*JOB*. Pick up the blog post about the month in Antarctica right after its last sentence and continue writing it.

By the time this blog is posted, we’ll be somewhere over the Southern Ocean, heading toward Christchurch, New Zealand. We’ve had an incredible month here in Antarctica, and it’s been wonderful to share our experiences with you all. Here’s one final blog answering more questions from the students in Windsor, VT. Many thanks to the students who asked such great questions – you have made us think about our experiences from new perspectives. We can’t wait to meet you sometime this spring!

1. How are Antarctica’s Dry Valleys desert similar and different to warm climate deserts here in the US?

It can be surprising to learn that Antarctica is a huge desert, since warm deserts (like in the Southwest US) tend to come first to people’s minds. Although the two landscapes may look very different, there are actually a lot of similarities. For instance, think about the organisms that survive in these harsh environments. Desert organisms need to be able to cope with long periods of time with no liquid water, and they need to immediately take advantage of the water when it returns. In both warm and cold climates, organisms deal with this challenge in similar ways by entering a state called cryptobiosis, which allows them to live indefinitely when conditions are unfavorable. Cryptobiosis is an adaptation that allows organisms in both cold and warm deserts to survive.

Tardigrades, or water bears, seen here through a microscope, are experts at entering cryptobiosis.

[Text and item location entries]
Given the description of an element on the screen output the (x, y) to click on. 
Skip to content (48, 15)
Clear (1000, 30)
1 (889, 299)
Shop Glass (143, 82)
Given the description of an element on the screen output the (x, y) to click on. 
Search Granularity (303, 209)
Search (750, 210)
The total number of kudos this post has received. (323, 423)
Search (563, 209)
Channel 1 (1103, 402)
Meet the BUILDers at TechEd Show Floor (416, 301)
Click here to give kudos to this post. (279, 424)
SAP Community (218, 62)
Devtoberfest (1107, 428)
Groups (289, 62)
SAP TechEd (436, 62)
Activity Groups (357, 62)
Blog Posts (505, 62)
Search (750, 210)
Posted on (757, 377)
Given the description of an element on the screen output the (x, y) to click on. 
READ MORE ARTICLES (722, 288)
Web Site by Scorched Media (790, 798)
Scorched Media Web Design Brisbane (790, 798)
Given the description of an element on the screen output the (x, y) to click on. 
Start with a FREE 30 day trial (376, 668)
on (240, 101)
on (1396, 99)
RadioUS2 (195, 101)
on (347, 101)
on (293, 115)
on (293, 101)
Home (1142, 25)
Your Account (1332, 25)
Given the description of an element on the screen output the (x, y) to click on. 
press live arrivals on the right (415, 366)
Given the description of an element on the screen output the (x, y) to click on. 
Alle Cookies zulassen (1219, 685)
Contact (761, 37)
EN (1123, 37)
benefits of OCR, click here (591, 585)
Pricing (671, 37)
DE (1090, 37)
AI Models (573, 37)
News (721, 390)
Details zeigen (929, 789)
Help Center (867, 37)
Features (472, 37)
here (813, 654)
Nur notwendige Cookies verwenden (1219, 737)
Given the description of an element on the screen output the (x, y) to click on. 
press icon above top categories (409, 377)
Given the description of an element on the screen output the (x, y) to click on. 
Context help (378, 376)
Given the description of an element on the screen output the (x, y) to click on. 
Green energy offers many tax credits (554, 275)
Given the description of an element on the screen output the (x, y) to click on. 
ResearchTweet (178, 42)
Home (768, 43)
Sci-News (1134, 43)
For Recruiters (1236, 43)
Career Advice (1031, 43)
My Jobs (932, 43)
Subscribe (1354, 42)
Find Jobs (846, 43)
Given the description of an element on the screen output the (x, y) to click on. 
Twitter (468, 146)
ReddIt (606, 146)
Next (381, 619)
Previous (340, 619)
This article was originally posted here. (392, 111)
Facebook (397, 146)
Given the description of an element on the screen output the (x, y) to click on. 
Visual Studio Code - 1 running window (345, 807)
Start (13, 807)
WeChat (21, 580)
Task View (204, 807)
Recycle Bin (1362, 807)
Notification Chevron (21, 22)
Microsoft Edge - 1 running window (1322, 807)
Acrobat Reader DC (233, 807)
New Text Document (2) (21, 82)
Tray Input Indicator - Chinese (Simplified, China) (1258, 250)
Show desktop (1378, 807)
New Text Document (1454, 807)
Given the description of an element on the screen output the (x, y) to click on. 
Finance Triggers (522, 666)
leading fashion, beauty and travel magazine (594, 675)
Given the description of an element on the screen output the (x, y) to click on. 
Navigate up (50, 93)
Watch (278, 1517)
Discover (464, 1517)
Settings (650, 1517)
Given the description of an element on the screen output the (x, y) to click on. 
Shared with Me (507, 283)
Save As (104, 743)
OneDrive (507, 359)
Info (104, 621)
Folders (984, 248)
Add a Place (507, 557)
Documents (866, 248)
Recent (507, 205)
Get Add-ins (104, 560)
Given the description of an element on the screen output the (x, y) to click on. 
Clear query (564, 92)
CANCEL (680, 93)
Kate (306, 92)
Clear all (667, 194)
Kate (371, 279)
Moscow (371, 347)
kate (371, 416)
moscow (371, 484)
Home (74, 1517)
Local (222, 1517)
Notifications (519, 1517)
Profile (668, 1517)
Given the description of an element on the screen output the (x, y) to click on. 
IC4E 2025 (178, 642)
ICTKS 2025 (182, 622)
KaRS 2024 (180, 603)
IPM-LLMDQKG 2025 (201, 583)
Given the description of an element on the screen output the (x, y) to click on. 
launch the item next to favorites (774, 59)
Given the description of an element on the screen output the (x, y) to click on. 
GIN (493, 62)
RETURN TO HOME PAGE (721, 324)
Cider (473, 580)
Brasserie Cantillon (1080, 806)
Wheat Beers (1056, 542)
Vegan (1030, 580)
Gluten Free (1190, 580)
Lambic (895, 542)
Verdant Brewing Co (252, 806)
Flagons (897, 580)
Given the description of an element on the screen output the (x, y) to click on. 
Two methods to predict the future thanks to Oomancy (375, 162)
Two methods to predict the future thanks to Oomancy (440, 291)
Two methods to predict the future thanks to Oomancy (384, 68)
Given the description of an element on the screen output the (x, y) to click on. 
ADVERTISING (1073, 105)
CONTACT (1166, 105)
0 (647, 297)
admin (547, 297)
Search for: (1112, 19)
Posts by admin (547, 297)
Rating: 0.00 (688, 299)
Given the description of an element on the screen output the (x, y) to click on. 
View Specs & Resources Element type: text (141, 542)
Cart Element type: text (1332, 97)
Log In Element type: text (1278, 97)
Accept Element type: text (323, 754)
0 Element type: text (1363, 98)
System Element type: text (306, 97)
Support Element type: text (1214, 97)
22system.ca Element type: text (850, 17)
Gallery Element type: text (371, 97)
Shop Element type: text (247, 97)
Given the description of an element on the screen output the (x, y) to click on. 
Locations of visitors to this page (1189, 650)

*FINAL ANSWER*.
Of course, there are many differences between the Dry Valleys and the Southwestern US. One big difference has to do with where liquid water comes from. In the Dry Valleys, the majority of the liquid water running through streams comes from glacier melt during the warm summer months, which is not the case in the Southwest. What do you think might happen to the Dry Valley landscape as the climate warms?

The majority of the liquid water in the Dry Valleys comes from melting glaciers. Here, Taylor Glacier drips in the beaming sun.

2. Is the Commonwealth Glacier, or any glacier different from an ice sheet? What is the thinnest depth of the 1+ mile thick ice sheet?

Yes, glaciers are different from ice sheets! Mostly, it’s a matter of scale. Ice sheets are enormous. There is so much ice that at the top of an ice sheet, all you can see in any direction is a flat white expanse. At the center of an ice sheet, the underlying land surface – the mountains and valleys that would be exposed if there were no ice – doesn’t influence the direction of ice flow. Ice flows out in all directions from the thickest point of the ice sheet, regardless of what’s beneath it. At the edges of an ice sheet, however, there can be areas that are very thin, and mountains can even poke up through the ice.

Although the Taylor Glaciers flows out of a huge ice sheet, it is a valley glacier, since it is confined to the valley between towering mountains.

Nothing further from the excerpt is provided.